BEIJING - About 20 years ago, owning a car was only a dream to many Chinese. Nowadays when more people have their own cars, the "dream" has become a "nightmare".
Gu Qingyang, post office chief of Luoning county of Central China's Henan province, was arrested after he, under the influence of alcohol, hit five teenagers on Dec 5 before trying to escape.
The incident soon sparked a new round of public outrage after a flurry of traffic accidents aroused people's concern about road safety.
"As cars become popularized, the development of a social ethic lags behind," he explained, calling for civilized driving.
China had 199 million motor vehicles on its roads as of the end of September, including 85 million cars, according to the Traffic Management Bureau of the Ministry of Public Security.
The number of cars is soaring at an astonishing rate. In November, about 1.28 million passenger vehicles were sold in China, up 27 percent from the corresponding period last year.
On the other hand, violations of traffic regulations are frequent, with the most extreme cases being speeding, drunk driving and hit-and-run accidents.
A drunk 22-year-old hit-and-run driver gained nationwide notoriety by shouting "Sue me if you dare, my father is Li Gang". The sentence became so popular that netizens worked it into poetry and doggerel.
In October, a college student in Xi'an of Shaanxi province was condemned and cursed after he killed a woman he hit with a car for fear that this "peasant woman would be hard to deal with".
The latest case was also on Dec 5, when a man in a police uniform hit a retired doctor with his red sedan in Changchun, capital of northeastern Jilin province. Instead of bringing her to a hospital, he then assaulted her, shouting, "I have money. I give money if I kill you." Hundreds of local residents surrounded him so he could not run away. A furious man even dropped a box of beverages from a building onto his car.
The irresponsibility of drivers makes the work of traffic police more difficult.
Bao Baode has been working as a traffic police officer in Hohhot, capital of Inner Mongolia, for some 20 years.
"In the past three years, although more people could afford a car, their legal awareness and moral standards were not high enough," he said.
Bao recalled that once when he was trying to stop a car as it jumped a red light, the driver suddenly sped up. Bao's colleague was hit and injured.
The case is by no means exceptional. In 2008, a police officer was hailed as the "coolest traffic policeman" as he stood in front of a car to stop it while the latter threatened for several times to hit him and run away.
Bao noted that a lack of traffic police officers could be a reason for the prevalence of traffic violations, and added that leniency in punishment was another reason.
The sentence for Hu Bin, who had been under fierce criticism for killing a pedestrian while drag racing in East China's Hangzhou city, triggered debate in 2009. He drove at speeds from 84 km to 101 km per hour on a downtown road with a speed limit of 50 km per hour, but was only sentenced to three years in jail on charges of vehicular manslaughter.
David Tool from the United States has been living in Beijing as an English teacher for 12 years. He said that in the US there were police everywhere who were very polite, but strict.

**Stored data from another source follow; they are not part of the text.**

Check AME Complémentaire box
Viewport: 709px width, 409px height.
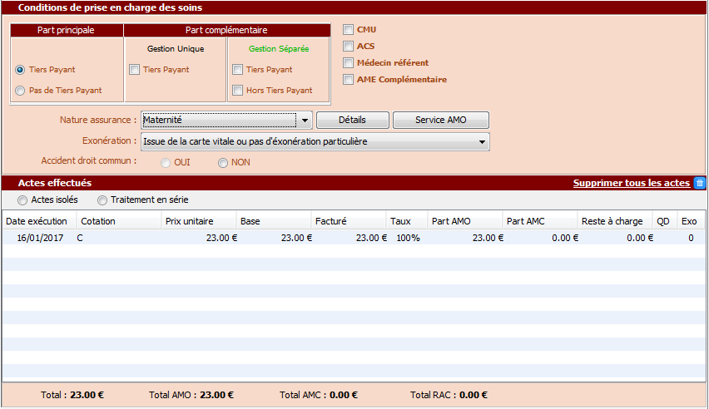(348, 79)
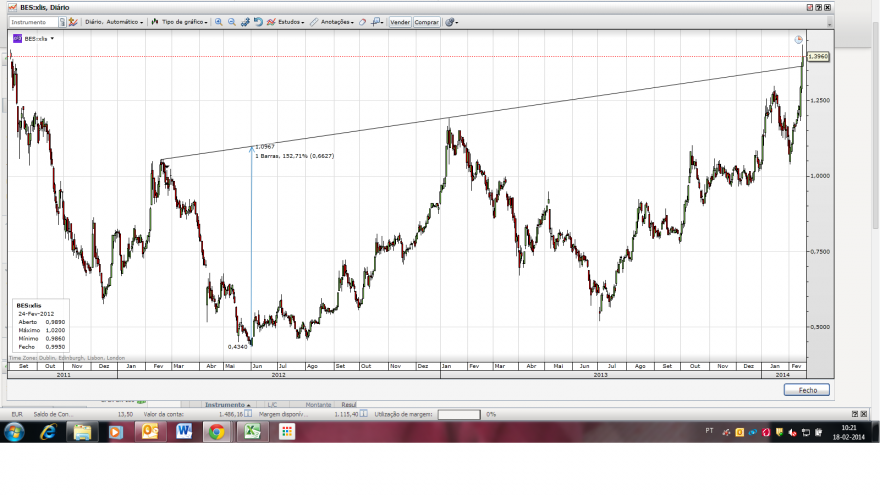Screen dimensions: 880x495
Task: Zoom out the chart with magnifier minus
Action: click(x=231, y=22)
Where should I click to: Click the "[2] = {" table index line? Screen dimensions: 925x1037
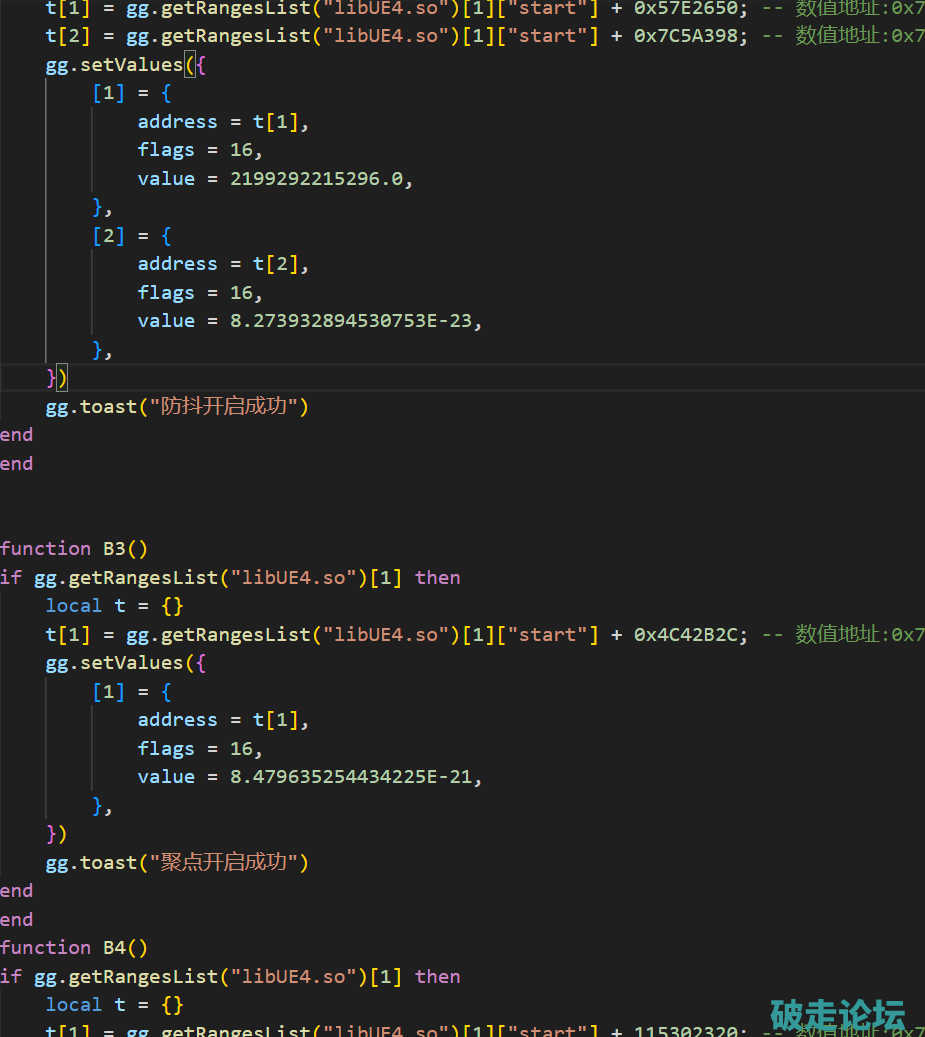tap(132, 235)
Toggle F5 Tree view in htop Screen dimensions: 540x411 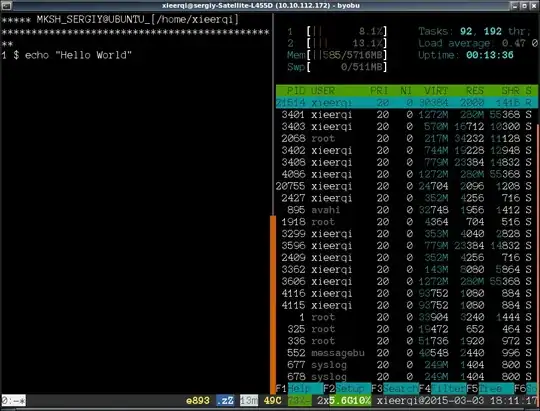click(490, 388)
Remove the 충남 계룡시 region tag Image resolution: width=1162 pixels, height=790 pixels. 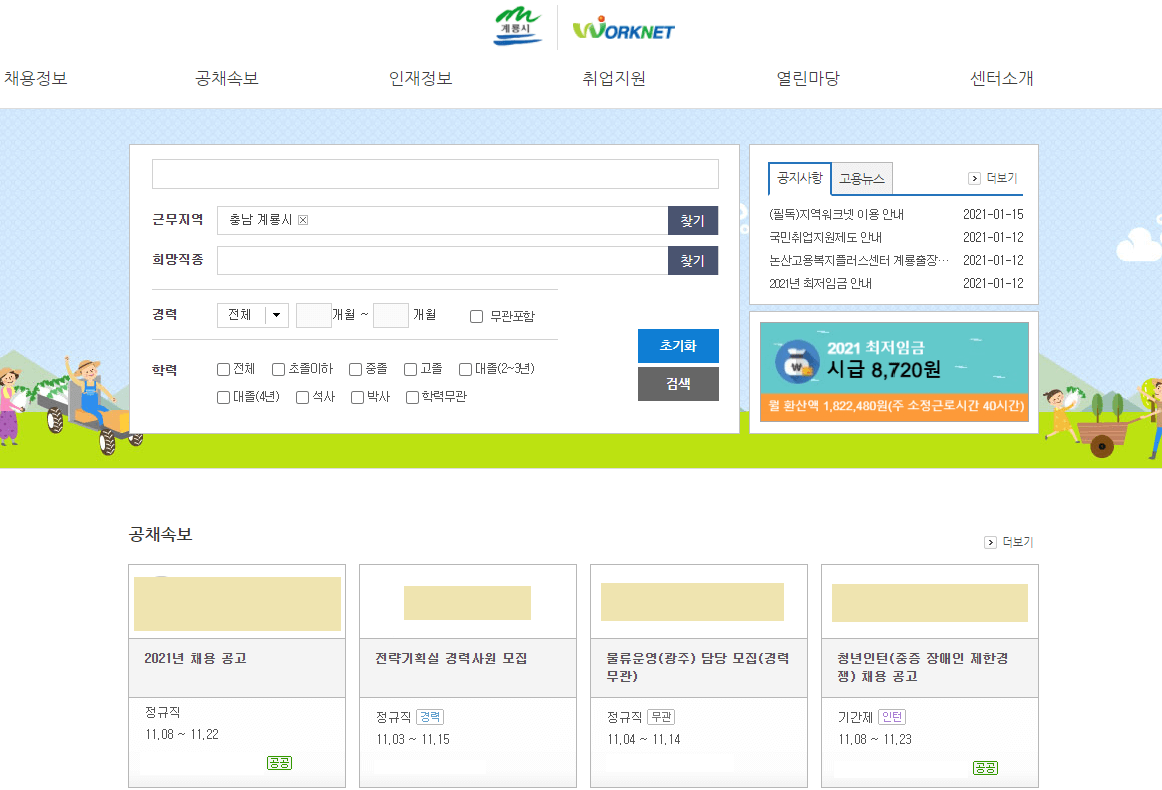point(303,220)

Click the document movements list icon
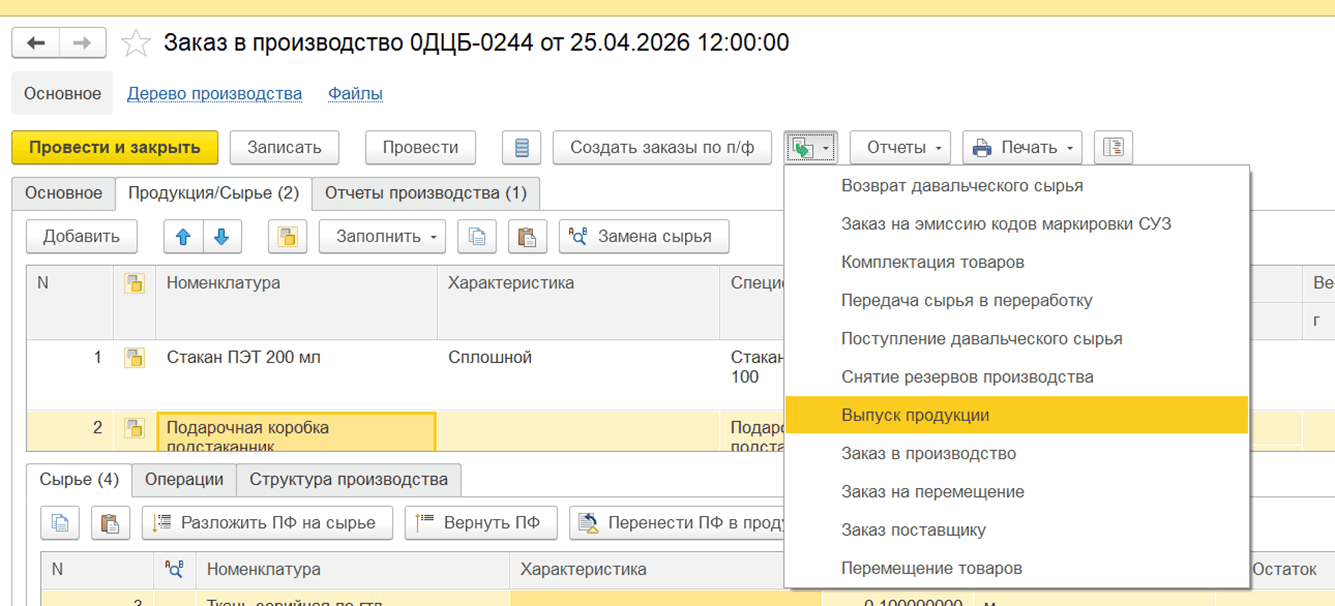520,147
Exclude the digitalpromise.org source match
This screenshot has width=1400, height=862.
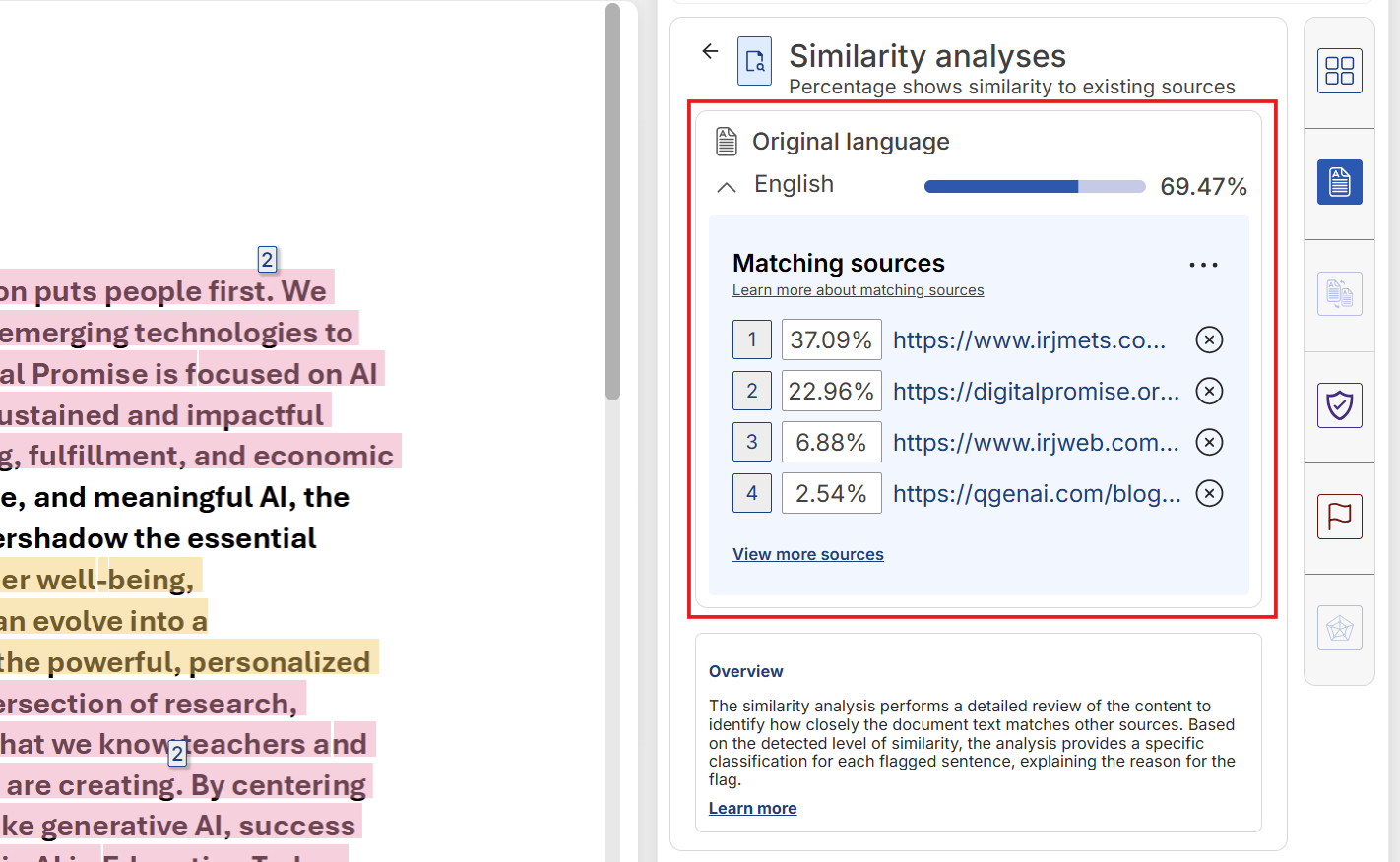pos(1209,391)
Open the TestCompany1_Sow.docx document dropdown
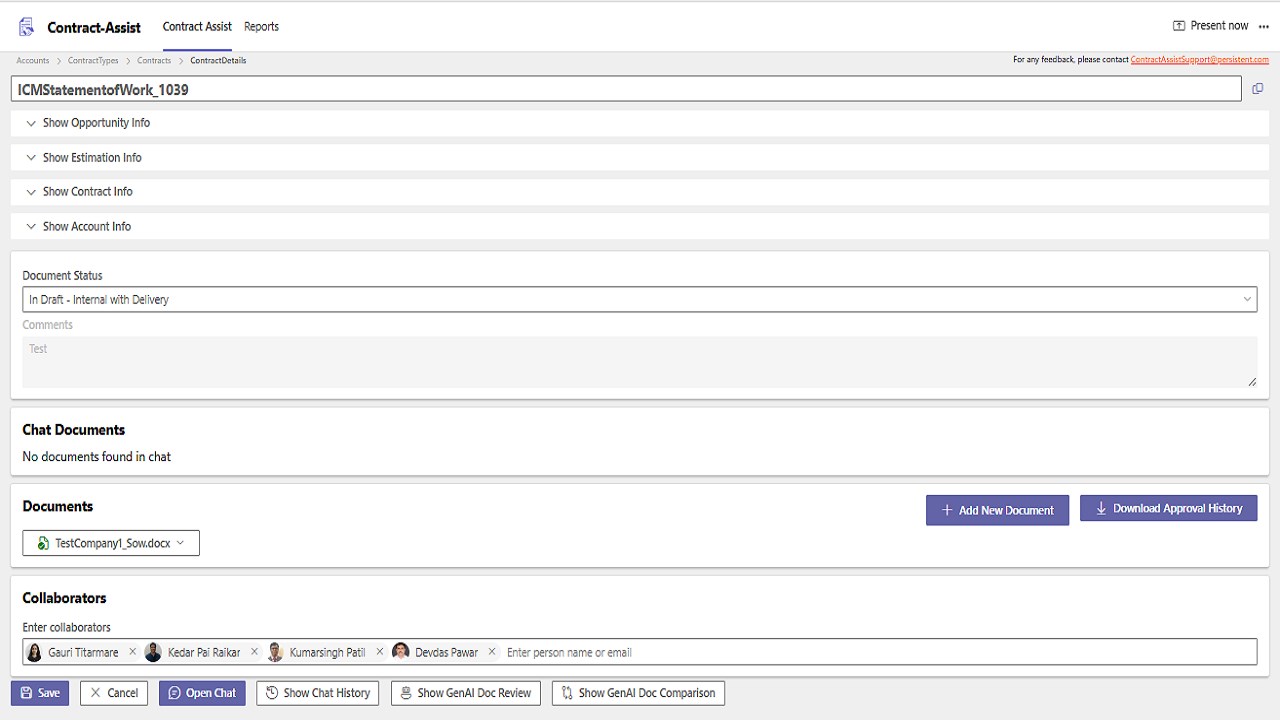 point(111,543)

"Even a small violation could cost you a lot of money," he said, adding that China should be stricter with punishments.
Ma Huaide, vice president of China University of Political Sciences and Law, believed that the problem lay with lax law enforcement.
"After a serious accident, if one driver manages to get away with it, he would set a bad example to many others," he said.
As a result, Ma said, more people would come to believe that after causing an accident, if you can give your victim a high compensation or serve time in jail for a short term, at most, the incident is over.
"In some western countries, private cars have been popularized for more than a hundred years. Cars there were just tools to people," said Wang Hong, a lawyer. "But in China," he said, "owning a car was still seen by many people as a symbol of social status."
Wu Zhongmin, a professor at the Party School of the Central Committee of the Communist Party of China, especially warned the privileged class to behave themselves. Although drivers from privileged classes were not the only ones involved in serious road accidents, it was easier for them to attract public attention, he said.
Wang Wei, a sociologist with the Chinese Academy of Governance, believes that the anger and denouncement of netizens following each accident shows growth in their social awareness and sense of justice.
On Nov 28, a college student was killed in a road accident and the driver fled. Hundreds of people surrounded the student to protect her body until the police came.
"Hopefully, the force of ordinary people could boost civilized driving," Wang said.